3 czerwca 2011, 19:04
Od razu mowie ze to skomplikowane ale wazne i bylabym wdzieczna jakbyscie pomogli..
Jestem w 2 klasie liceum, od samego początku nie umiałam dogadać się z moją klasą, pomimo tego ze nigdy wczesniej nie mialam takich problemow....klasa jest fałszywa, tacy typowi lanserzy, ze co to nie oni...
Za kazdym razem gdy jest jakis sprawdzian i komus uda sie dowiedziec jakie bedą np. zadania kazdy przekazuje sobie odp., ale nigdy do mnie nie dochodzą i przedemną je ukrywają i zawsze jestem jedyną osobą ktora pisze wtedy uczciwie i naprawde z wlasnej glowy i wiedzy...
Dzisiaj była taka sama sytuacja...nauczycielka zrobila nam probną mature z francuskiego im jakos udalo sie dowiedziec z jakiego roku nam da i oczywiscie wszyscy mieli odp., oprocz pisania listu..., ale ja oczywiscie tych odp. nie dostalam....z francuskiego nie idzie mi najlepiej (ale jest wiele gorszych osob w mojej grupie ode mnie), ale nauczycielka ubzdurala sobie ze mam jakis talent ja go nie wiedze no ale niewazne...
i teraz pojawia sie problem bo związku ich gotowcami ja znowu bede miala najgorszy wynik i znowu nauczycielka bedzie miala pretensje.....zastanawiam sie czy jej nie zasugerowac(czyli poprostu nakapowac dyskretnie) jaka jest sytuacja i dlaczego im tak dobrze poszlo a mi nie....co myslicie???z jedenej strony nie chce tego robić, ale z drugiej tak bardzo nienawidze tych ludzi juz tyle upokorzen przez nich przeszlam ze sami rozumiecie.....a jesli to wazne, to ja nie bede pierwszą osobą w klasie ktora by powiedziala ze ktos np sciagal
juz jedna dziewczyna kiedys tak zrobila jak zobaczyla ze jakis chlopak spisal cos z ksiązki na spr. tego chlopaka juz nie ma u nas w klasie bo nie wytrzymal z nimi psychicznie chyba.....pomozcie...

Polecenie A: Przepisz z wpisu o kłopotach z klasą cały fragment, poczynając od „i teraz pojawia” i kończąc na „nimi psychicznie chyba.....pomozcie...”.
Polecenie B: Zdanie z wpisu o kłopotach z klasą „Od razu mowie ze to skomplikowane ale wazne i bylabym wdzieczna jakbyscie pomogli” przełóż na język angielski.

Blok danych:
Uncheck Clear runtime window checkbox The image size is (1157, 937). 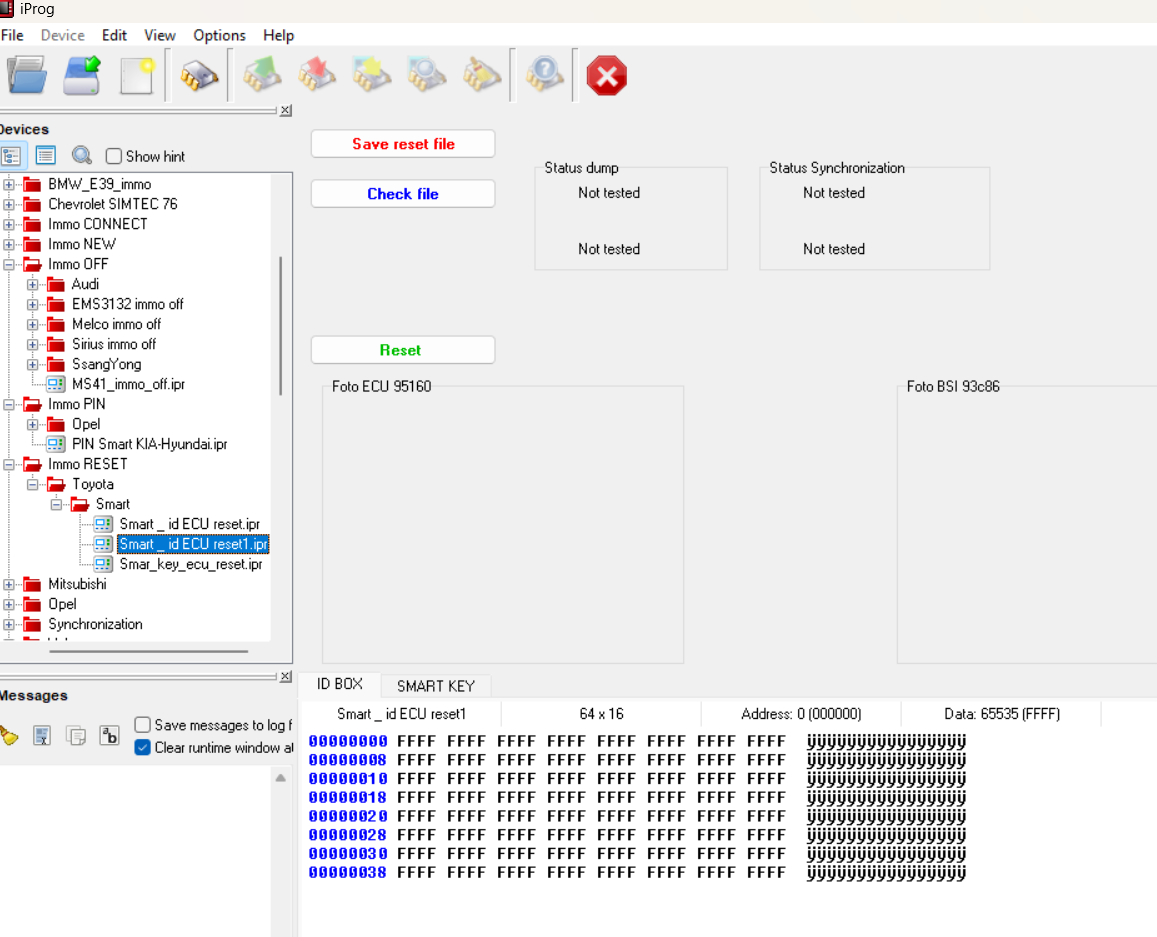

Odpowiedź pisemna A:
i teraz pojawia sie problem bo związku ich gotowcami ja znowu bede miala najgorszy wynik i znowu nauczycielka bedzie miala pretensje.....zastanawiam sie czy jej nie zasugerowac(czyli poprostu nakapowac dyskretnie) jaka jest sytuacja i dlaczego im tak dobrze poszlo a mi nie....co myslicie???z jedenej strony nie chce tego robić, ale z drugiej tak bardzo nienawidze tych ludzi juz tyle upokorzen przez nich przeszlam ze sami rozumiecie.....a jesli to wazne, to ja nie bede pierwszą osobą w klasie ktora by powiedziala ze ktos np sciagal
juz jedna dziewczyna kiedys tak zrobila jak zobaczyla ze jakis chlopak spisal cos z ksiązki na spr. tego chlopaka juz nie ma u nas w klasie bo nie wytrzymal z nimi psychicznie chyba.....pomozcie...

Odpowiedź pisemna B: I'll say right away that it's complicated but important, and I would be grateful if you could help.